Temporal trends in cardiogenic shock complicating MI
- Richard Venn
© Current Science Ltd 1999
Published: 7 May 1999
Although providing only level V evidence, this study involved a very large sample size and so its findings are important. The authors are, however, unable to answer questions concerning the benefits of newer therapies. Much greater survival benefits over time may have been masked by the treatment of sicker patients with reperfusion therapies and aortic balloon counterpulsation.
Cardiogenic shock complicating myocardial infarction carries a poor prognosis despite newer treatment strategies involving early coronary reperfusion. Information is lacking on the changing incidence of, and mortality associated with, cardiogenic shock over the last 20 years, and that which is available relates to single institutions and tertiary referral hospitals. Examining data covering the periods before and after the introduction of thrombolytic therapy in the mid-1980s may be important in identifying the cost effectiveness and the effect on outcome of new treatments used in the prevention of cardiogenic shock.
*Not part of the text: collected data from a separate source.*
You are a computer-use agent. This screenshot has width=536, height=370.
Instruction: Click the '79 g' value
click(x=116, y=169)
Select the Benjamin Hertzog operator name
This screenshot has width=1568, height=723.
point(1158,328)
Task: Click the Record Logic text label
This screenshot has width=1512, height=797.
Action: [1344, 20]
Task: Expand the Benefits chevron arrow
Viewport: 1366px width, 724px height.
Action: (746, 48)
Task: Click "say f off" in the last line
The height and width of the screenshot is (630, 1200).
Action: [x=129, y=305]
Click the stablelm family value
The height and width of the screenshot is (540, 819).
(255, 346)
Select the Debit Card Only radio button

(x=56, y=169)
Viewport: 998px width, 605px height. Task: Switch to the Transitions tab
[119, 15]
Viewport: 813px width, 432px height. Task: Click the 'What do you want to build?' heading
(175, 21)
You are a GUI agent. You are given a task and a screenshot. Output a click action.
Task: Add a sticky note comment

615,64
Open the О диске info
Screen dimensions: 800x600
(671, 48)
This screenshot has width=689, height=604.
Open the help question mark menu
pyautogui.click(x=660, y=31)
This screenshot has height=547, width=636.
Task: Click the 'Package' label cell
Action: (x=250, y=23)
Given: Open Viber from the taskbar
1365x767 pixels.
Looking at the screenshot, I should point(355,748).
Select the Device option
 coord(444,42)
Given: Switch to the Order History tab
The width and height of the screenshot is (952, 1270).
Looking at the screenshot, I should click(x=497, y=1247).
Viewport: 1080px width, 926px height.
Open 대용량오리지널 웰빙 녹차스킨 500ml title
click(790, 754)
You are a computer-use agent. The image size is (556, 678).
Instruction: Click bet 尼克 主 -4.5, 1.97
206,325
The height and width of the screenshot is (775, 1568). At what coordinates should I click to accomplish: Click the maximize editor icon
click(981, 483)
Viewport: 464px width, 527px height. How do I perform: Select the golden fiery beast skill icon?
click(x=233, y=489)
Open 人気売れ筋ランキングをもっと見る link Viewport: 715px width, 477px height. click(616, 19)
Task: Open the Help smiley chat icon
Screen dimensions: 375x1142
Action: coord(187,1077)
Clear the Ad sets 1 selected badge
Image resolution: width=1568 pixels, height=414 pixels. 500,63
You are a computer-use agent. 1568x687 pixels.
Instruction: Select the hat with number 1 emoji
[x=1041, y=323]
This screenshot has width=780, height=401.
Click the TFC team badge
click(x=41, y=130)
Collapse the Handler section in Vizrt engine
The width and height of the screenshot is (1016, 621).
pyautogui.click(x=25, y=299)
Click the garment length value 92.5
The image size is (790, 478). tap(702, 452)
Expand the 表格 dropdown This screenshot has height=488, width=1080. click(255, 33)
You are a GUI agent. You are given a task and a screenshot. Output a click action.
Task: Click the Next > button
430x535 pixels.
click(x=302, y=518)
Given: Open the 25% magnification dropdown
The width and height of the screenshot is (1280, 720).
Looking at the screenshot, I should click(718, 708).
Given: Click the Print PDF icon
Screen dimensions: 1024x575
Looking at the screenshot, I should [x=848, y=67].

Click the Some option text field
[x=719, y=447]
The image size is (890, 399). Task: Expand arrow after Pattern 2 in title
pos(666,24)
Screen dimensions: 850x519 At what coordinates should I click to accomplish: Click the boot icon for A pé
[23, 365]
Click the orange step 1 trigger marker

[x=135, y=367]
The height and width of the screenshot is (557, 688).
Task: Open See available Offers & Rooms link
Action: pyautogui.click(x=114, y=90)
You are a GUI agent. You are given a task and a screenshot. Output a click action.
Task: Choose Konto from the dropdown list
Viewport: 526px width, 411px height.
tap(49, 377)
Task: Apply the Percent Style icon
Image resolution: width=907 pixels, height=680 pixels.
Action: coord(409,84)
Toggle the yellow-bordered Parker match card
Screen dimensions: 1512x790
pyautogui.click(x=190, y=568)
An observational study to investigate the change in incidence and mortality from cardiogenic shock, between 1975 and 1997, in all patients admitted with acute myocardial infarction to hospitals in the Worcester metropolitan area, Massachussets.
The medical records of 9076 patients identified with the diagnosis of acute myocardial infarction and admitted to local hospitals in Worcester between 1975 and 1997 were examined. The diagnosis of cardiogenic shock was made on the basis of hypotension, despite adequate volume status (systolic blood pressure less than 80 mmHg), in association with oliguria, cyanosis, cool extremities, congestive cardiac failure and altered mental behaviour. Data collection included recording coronary reperfusion treatments as they appeared, as well as relevant patient demographics and co-morbidities.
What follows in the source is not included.